Iranian Women Do Not Have the Right to Control Their Bodies
Since President Hassan Rouhani assumed office in August 2013, there has been a marked increase in state policies by hardliners in the government directly infringing upon the most basic rights of Iranian women. These hardliners, who dominate Parliament and are ensconced in the security, intelligence, and judicial branches of government, have focused in particular on two issues, both of which concern women’s bodies: the observance of “proper” hijab (Islamic dress) and the availability of family planning and women’s reproductive health services.
Iranian women’s observance of “proper” hijab has been a focus of concern for the Iranian government in general and hardliners in particular since the 1979 Revolution. Indeed, hijab is one of the ideological pillars of the Islamic Republic of Iran, alongside its anti-American and anti-Israel sentiments. It was only one month after the Revolution, in March 1979, that the Islamic Republic’s founder, Ayatollah Khomeini, made hijab compulsory for all Iranian women. Khomeini’s order, which faced protests by thousands of women, was uniformly enforced within three years.
When the centrist Hassan Rouhani won office last year by a large electoral margin, hardliners, anxious to assert their continued primacy in the domestic sphere, unleashed a wave of attacks on women with “loose” hijab, citing the “immorality” and “lack of chastity” of such women and their participation in a “western plot” to corrupt Iranian youth.
In June 2014, conservative MPs summoned the Iranian Minister of Interior Affairs, Abdol Rahman Fazli for parliamentary hearings to question why the ministry did not take “appropriate actions” to confront women who wear leggings. While the photos of women in leggings were screened in Parliament on large monitors, Iranian MPs asked the minister to confront these “aberrations” more strictly.

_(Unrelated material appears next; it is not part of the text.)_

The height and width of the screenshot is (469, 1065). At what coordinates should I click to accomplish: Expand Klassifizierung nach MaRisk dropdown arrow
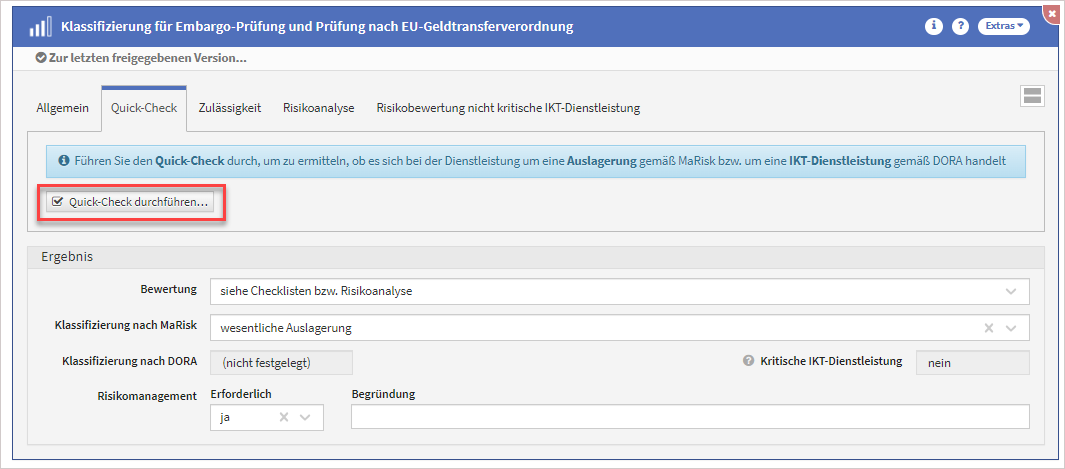tap(1011, 328)
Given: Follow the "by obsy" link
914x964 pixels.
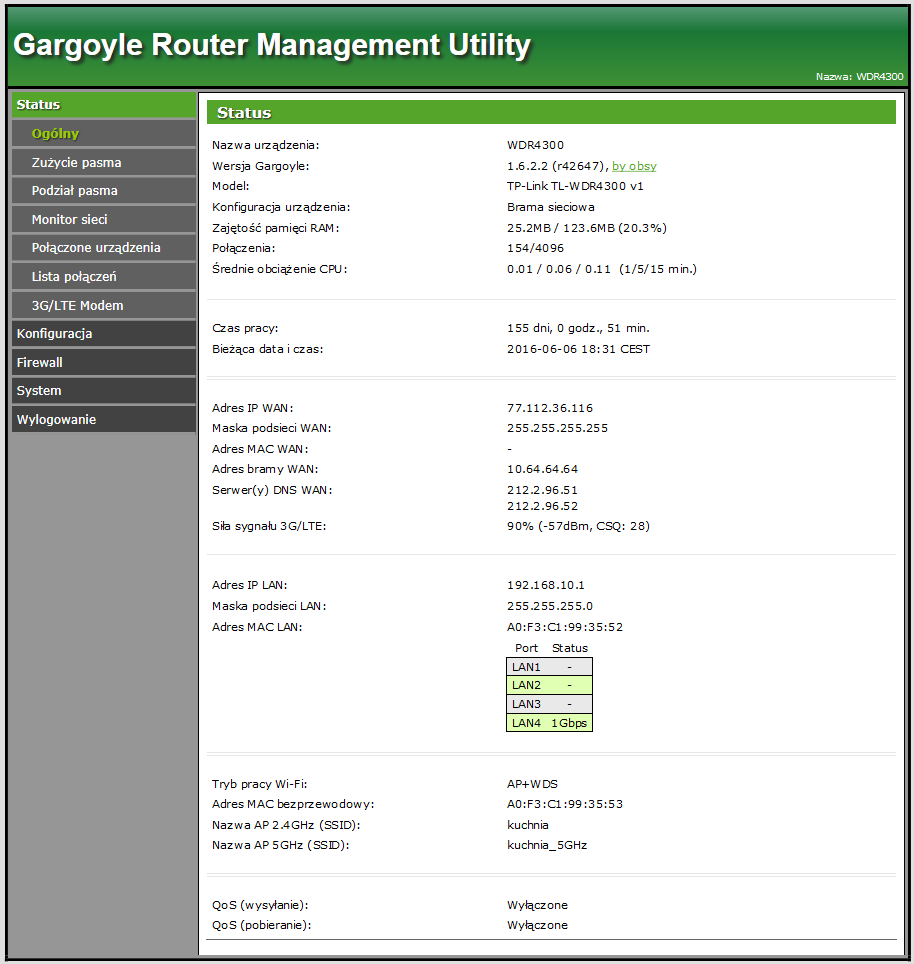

A few weeks ago, Abdolhamid Mohtasham, head of Ansar-e Hezbollah, announced the launch of a street campaign to confront women who don’t observe “proper” Islamic hijab. Ansar, a hardline militia group connected to the Revolutionary Guards and the Basij militias, is infamous for its role in suppressing popular anti-government student demonstrations and attacking reformist newspapers and journalists in the 1990s and the 2000s. The group, which usually operates without official government authorization and expresses direct loyalty to Supreme Leader Ali Khamenei, claims that they are the true protectors of Islamic values in society.
According to official statistics, during last year 2,917,000 women have been warned for their hijab by morality police, from which 205,052 were forced to sign a written statement promising not to violate the hijab law in the future, and 18,082 were referred to the Judiciary to be tried in courts. Moreover, there were numerous additional hijab “interventions” by other non-governmental organizations, such as the Basij militia and its affiliated groups, but there are no reliable statistics regarding their number.
Hijab enforcement actions are not limited to warnings by the morality police and daily arrests. Based on a report published in March 2014 by Justice for Iran, a human rights organization in London, Iranian women undergo various forms of harassment, abuse, and discrimination by authorities on a daily basis for not observing “proper” hijab. The report demonstrates that many Iranian women face “limitations and deprivations in relation to their careers, education, public services, and participation in cultural or recreational spaces,” if they violate hijab laws.
Hijab, though, is not the only focus of hardliners’ attempts to control the lives—and bodies—of Iranian women. Recently, women have been at the center of another governmental initiative: In the last few months, the hardline-dominated Iranian Parliament has been working on a national plan that restricts women’s access to contraception and limits their reproductive rights.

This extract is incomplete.